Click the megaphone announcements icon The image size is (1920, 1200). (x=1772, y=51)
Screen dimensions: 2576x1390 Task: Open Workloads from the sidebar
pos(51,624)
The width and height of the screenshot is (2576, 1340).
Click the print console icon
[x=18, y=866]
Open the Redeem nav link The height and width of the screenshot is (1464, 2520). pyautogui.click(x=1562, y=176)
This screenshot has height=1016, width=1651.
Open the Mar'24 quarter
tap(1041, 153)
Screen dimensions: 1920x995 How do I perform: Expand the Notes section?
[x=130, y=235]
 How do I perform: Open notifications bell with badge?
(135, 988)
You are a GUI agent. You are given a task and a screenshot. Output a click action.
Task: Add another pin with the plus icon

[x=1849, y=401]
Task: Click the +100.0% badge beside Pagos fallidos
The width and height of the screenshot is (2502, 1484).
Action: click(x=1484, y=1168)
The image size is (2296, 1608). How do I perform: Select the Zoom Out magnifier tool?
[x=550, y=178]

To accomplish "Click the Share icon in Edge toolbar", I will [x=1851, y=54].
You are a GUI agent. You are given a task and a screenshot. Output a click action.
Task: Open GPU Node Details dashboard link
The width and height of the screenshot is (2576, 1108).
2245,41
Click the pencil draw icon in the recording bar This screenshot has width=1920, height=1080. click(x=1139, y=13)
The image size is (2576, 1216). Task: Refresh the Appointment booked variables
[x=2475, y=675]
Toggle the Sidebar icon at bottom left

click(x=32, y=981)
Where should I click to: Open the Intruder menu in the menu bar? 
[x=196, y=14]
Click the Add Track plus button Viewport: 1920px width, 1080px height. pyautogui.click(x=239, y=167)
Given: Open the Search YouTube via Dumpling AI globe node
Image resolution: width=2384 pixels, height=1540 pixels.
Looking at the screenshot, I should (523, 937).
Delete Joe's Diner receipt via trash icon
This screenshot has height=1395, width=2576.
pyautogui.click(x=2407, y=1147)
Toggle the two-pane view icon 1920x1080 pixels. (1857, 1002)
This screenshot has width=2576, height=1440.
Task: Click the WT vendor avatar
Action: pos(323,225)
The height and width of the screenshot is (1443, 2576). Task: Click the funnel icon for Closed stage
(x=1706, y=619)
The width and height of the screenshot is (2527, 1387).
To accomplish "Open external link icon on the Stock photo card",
----
● **What to work on**: Gather each line in these records that contains the string "link".

● **Answer for the task**:
Open the Redeem nav link The height and width of the screenshot is (1464, 2520). pyautogui.click(x=1562, y=176)
Task: Open GPU Node Details dashboard link
To accomplish "Open external link icon on the Stock photo card",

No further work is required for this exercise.